Judges investigating the 2005 assassination of former Lebanese Prime Minister Rafik Hariri are considering whether to stage a trial in absentia for four Hezbollah members accused in the slaying.
The suspects were indicted earlier this year, but Hezbollah has refused to arrest them and send them for trial at the U.N.-backed Special Tribunal for Lebanon's courtroom.
The court said in a statement Monday that trial judges have been asked "to determine whether proceedings in absentia should be initiated" against the four men.
The Iranian-backed Shiite militia Hezbollah denies involvement in the Feb. 14, 2005, truck bombing that killed Hariri and 22 others, including the suicide bomber, in Beirut.
The four suspects include Mustafa Badreddine, a Hezbollah commander who is also the suspected bombmaker for the 1983 bombing of the U.S. Marine barracks in Beirut that killed 241 Americans.

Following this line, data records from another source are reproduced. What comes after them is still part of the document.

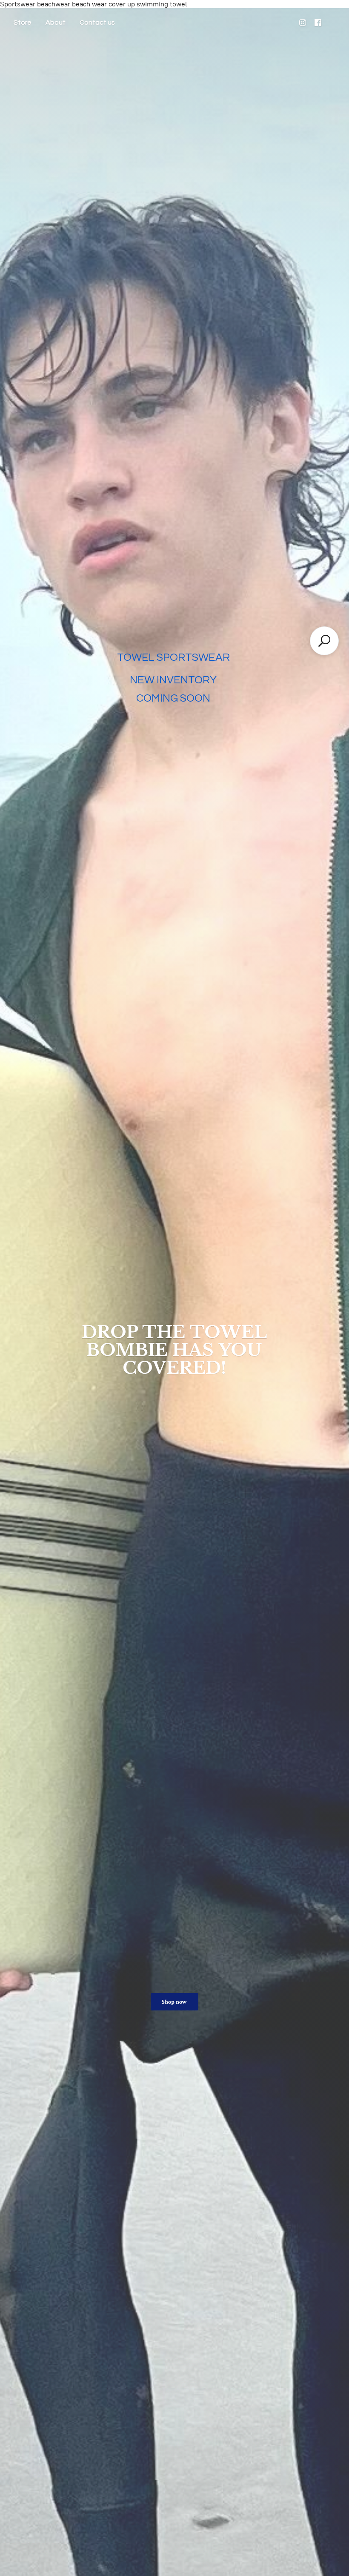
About (56, 22)
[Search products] (324, 640)
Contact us (97, 22)
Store (22, 22)
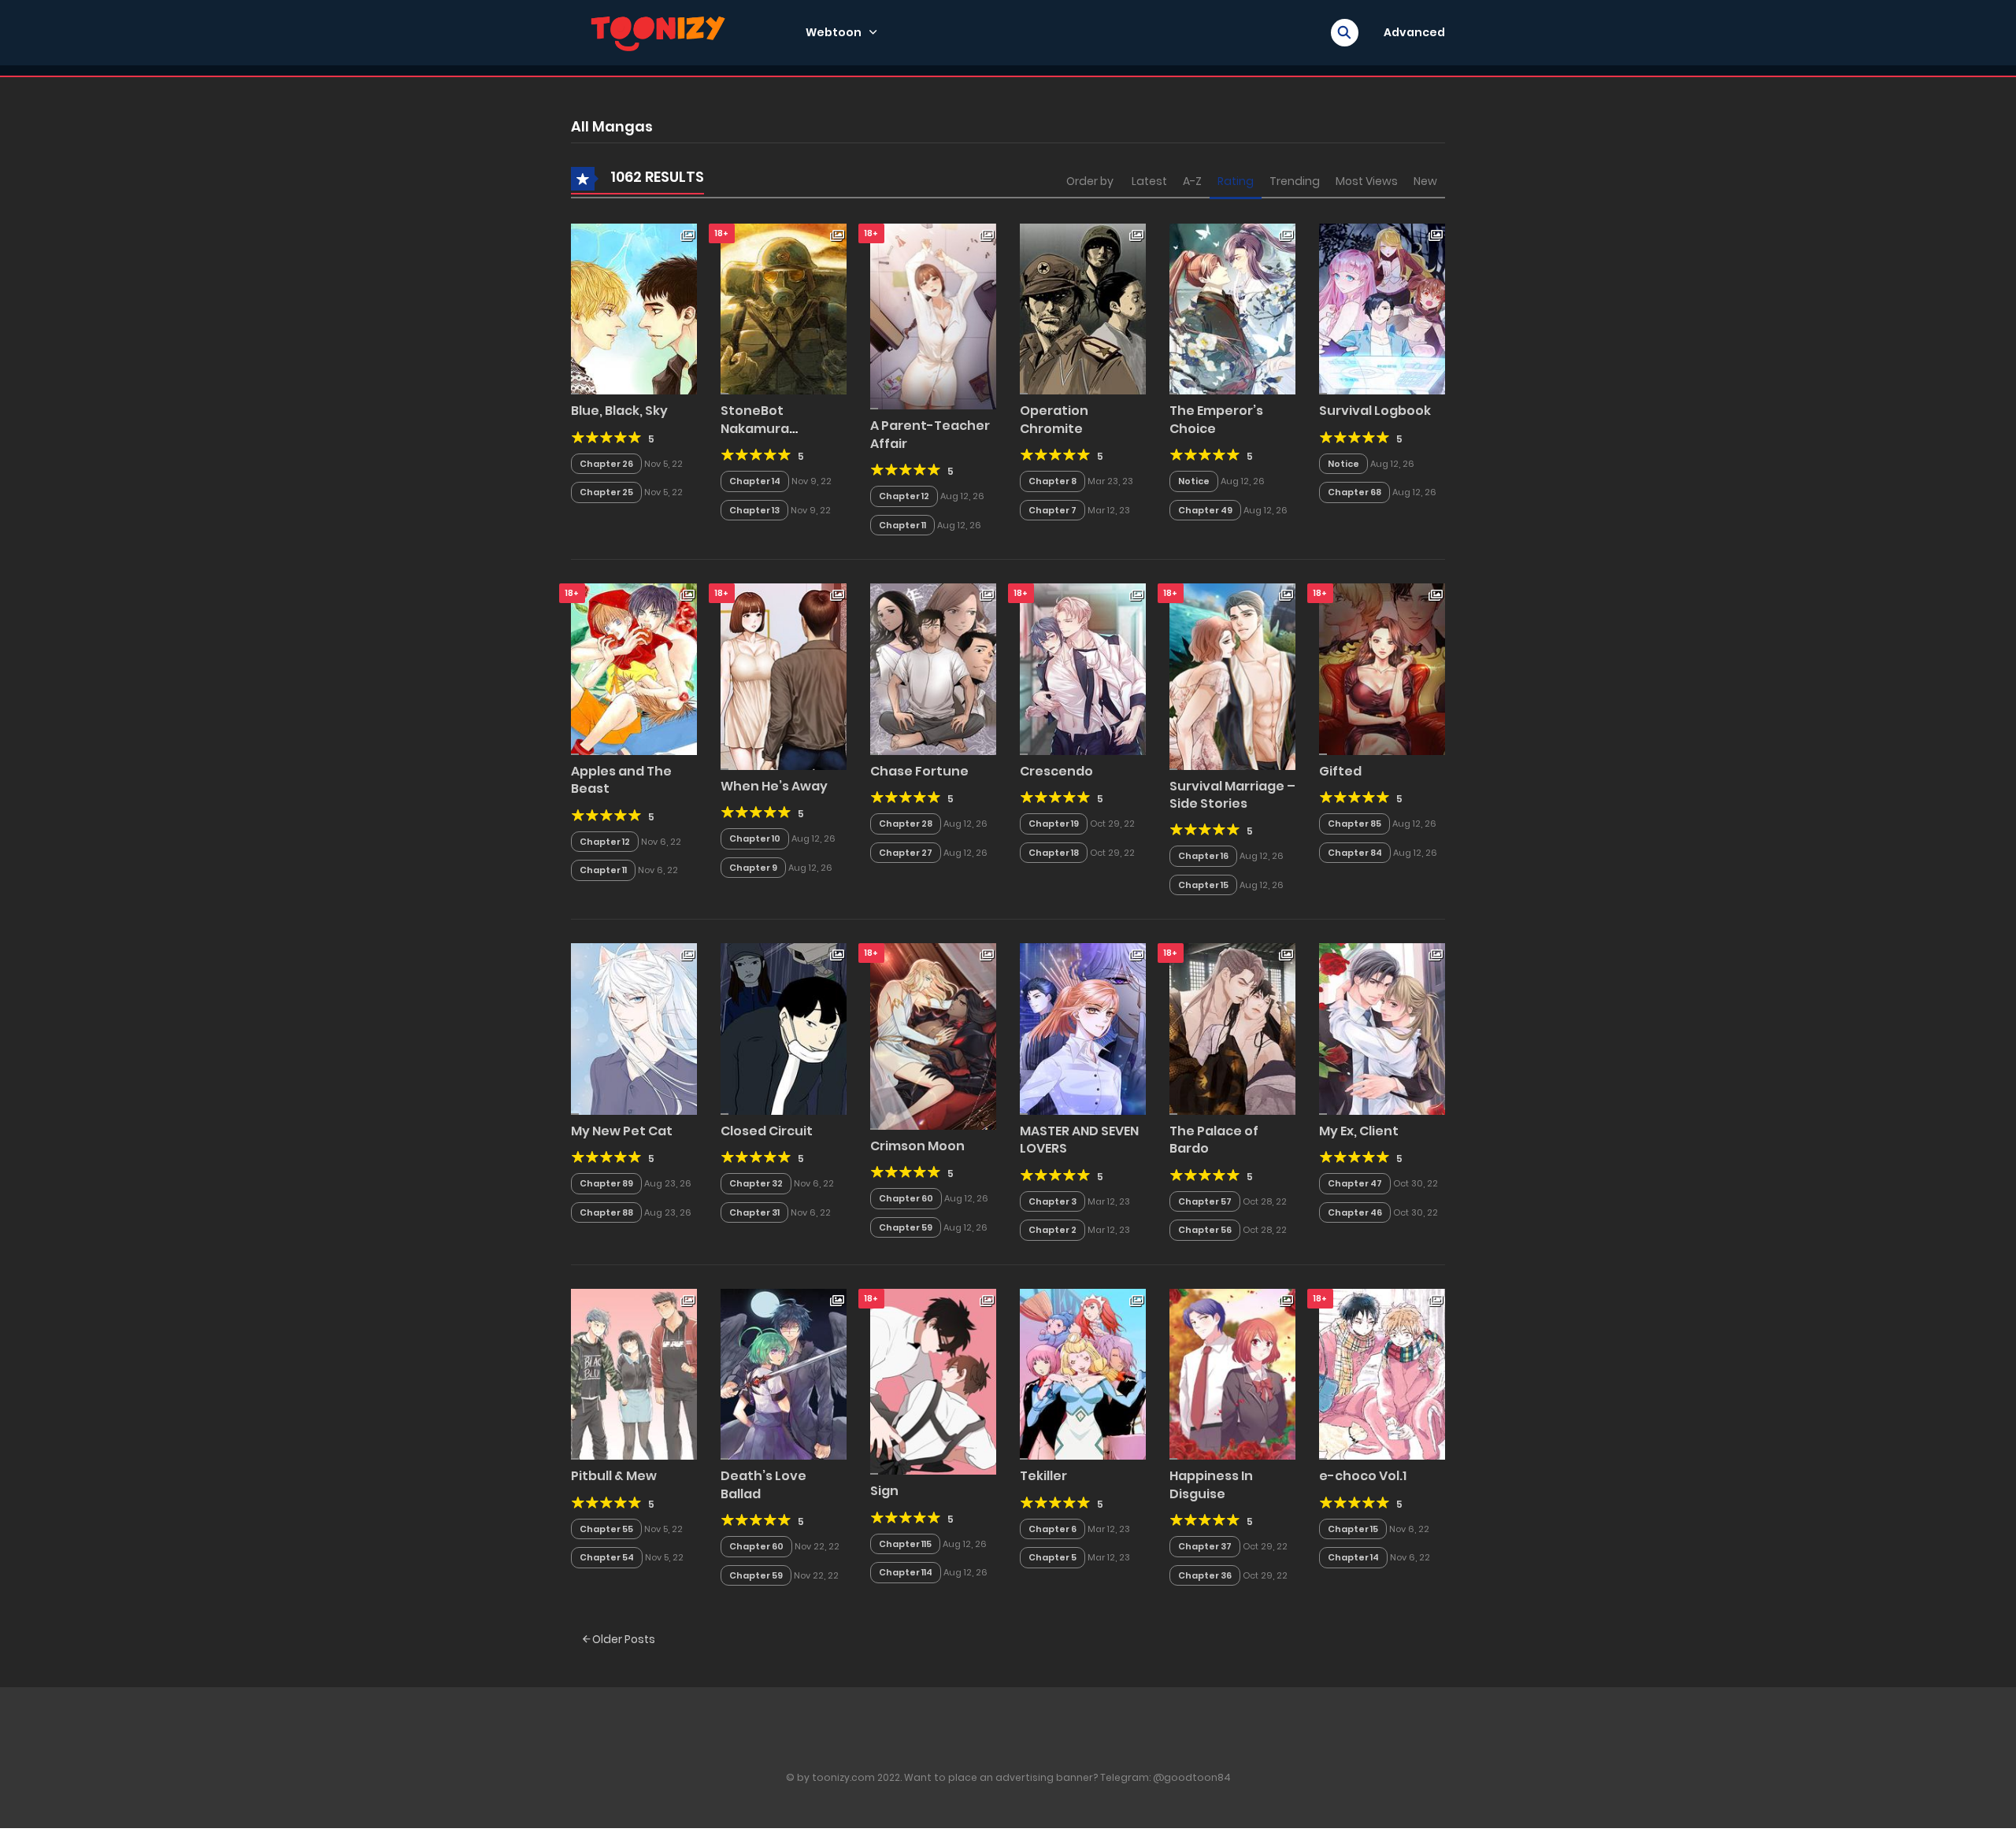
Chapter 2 (1052, 1229)
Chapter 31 (754, 1212)
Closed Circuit (767, 1131)
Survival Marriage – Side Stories (1232, 795)
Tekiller (1043, 1476)
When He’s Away (774, 786)
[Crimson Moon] (933, 1036)
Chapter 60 (906, 1198)
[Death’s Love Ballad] (784, 1373)
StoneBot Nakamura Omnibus (755, 428)
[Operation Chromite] (1083, 308)
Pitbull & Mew (614, 1476)
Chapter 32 (756, 1183)
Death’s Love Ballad (763, 1484)
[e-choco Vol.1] (1382, 1373)
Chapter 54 (607, 1557)
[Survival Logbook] (1382, 308)
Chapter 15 (1203, 885)
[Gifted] (1382, 668)
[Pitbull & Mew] (634, 1373)
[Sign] (933, 1381)
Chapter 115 (905, 1544)
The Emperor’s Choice (1216, 419)
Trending (1294, 181)
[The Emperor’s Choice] (1232, 308)
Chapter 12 (904, 496)
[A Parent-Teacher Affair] (933, 316)
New (1425, 181)
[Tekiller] (1083, 1373)
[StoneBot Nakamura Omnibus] (784, 308)
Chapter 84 (1355, 852)
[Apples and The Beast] (634, 668)
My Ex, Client (1359, 1131)
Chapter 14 (754, 481)
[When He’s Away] (784, 675)
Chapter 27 (905, 852)
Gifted (1340, 771)
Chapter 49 (1205, 510)
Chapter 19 (1053, 823)
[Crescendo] (1083, 668)
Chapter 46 (1355, 1212)
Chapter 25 (606, 492)
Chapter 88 (606, 1212)
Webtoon (834, 32)
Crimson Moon (917, 1146)
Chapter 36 (1205, 1575)
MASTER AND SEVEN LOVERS (1079, 1139)
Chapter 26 (606, 463)
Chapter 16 (1203, 856)
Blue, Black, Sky (619, 411)
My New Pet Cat (622, 1131)
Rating (1235, 181)
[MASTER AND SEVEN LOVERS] (1083, 1028)
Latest (1149, 181)
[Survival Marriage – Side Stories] (1232, 675)
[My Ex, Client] (1382, 1028)
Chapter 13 (754, 510)
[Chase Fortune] (933, 668)
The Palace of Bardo (1213, 1139)
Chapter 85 (1354, 823)
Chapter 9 (753, 867)
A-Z (1192, 181)
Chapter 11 (902, 525)
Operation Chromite (1054, 419)
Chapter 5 (1052, 1557)
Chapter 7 (1052, 510)
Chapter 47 (1355, 1183)
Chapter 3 (1052, 1201)
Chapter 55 (606, 1529)
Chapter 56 (1205, 1229)
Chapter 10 (754, 838)
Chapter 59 (905, 1227)
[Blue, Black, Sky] (634, 308)
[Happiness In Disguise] (1232, 1373)
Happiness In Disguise (1211, 1484)
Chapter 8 (1052, 481)
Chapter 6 (1052, 1529)
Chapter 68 (1354, 492)
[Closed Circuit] (784, 1028)
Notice (1194, 481)
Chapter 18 (1053, 852)
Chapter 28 (905, 823)
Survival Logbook (1375, 411)
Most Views (1367, 181)
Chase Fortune (919, 771)
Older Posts (622, 1639)
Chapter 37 (1205, 1546)
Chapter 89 (606, 1183)
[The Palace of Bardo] (1232, 1028)
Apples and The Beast (621, 780)
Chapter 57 (1205, 1201)
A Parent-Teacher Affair (930, 434)
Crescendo (1056, 771)
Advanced (1414, 32)
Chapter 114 (905, 1572)
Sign (884, 1491)
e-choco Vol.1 (1362, 1476)
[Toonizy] (662, 31)
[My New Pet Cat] (634, 1028)
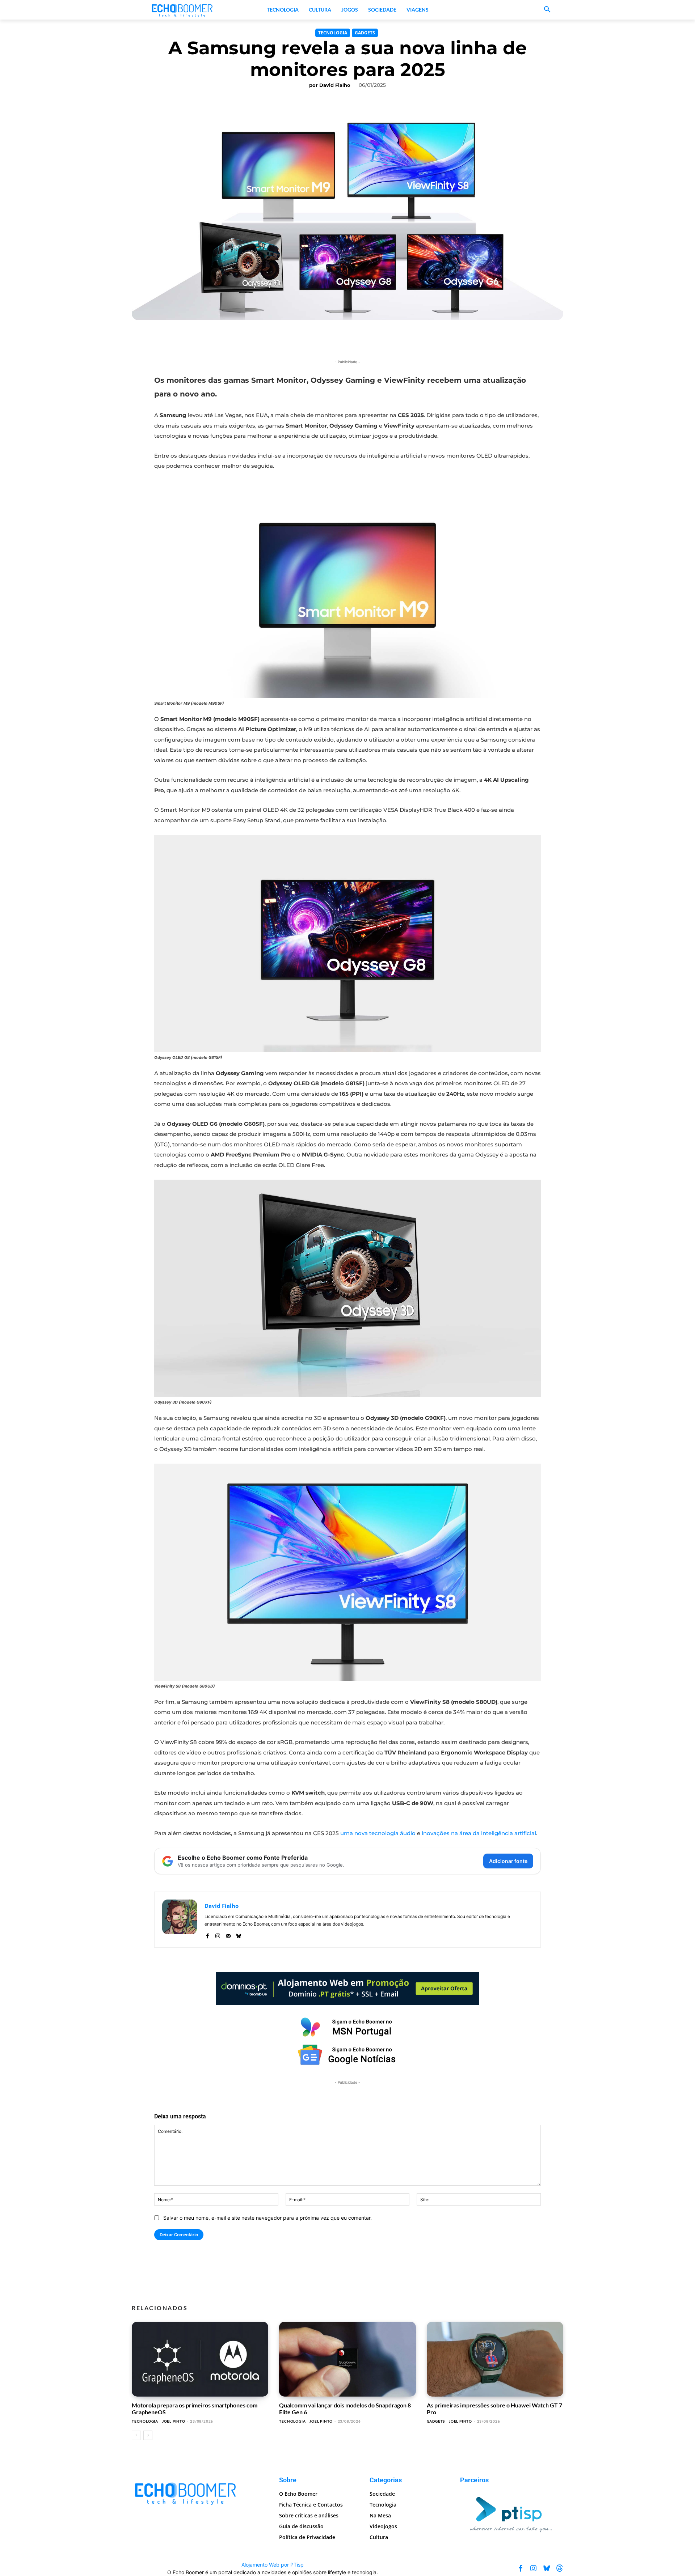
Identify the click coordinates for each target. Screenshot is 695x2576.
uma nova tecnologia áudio (378, 1833)
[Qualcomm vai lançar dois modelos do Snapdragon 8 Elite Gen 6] (347, 2359)
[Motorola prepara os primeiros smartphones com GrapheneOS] (200, 2359)
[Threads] (559, 2568)
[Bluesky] (238, 1934)
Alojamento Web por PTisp (272, 2565)
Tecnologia (332, 33)
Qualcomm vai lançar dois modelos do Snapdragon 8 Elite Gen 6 (345, 2408)
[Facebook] (207, 1934)
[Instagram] (217, 1934)
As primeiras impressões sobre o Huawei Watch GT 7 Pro (494, 2408)
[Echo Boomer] (182, 10)
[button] (547, 9)
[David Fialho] (179, 1920)
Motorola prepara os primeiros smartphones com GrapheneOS (194, 2408)
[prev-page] (136, 2435)
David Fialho (334, 85)
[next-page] (147, 2435)
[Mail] (228, 1934)
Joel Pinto (173, 2421)
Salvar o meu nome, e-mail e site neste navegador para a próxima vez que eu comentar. (267, 2218)
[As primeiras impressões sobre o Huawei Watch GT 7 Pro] (495, 2359)
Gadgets (365, 33)
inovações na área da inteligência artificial (479, 1833)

The other suspects are Salim Ayyash, also known as Abu Salim; Assad Sabra and Hassan Oneissi, who changed his name to Hassan Issa.
Under the tribunal's rules, judges can consider calling for a trial in absentia if the suspects are not arrested within 30 days of their names being advertised.
Monday's announcement comes a month after wanted posters for the four men were first displayed in Lebanon.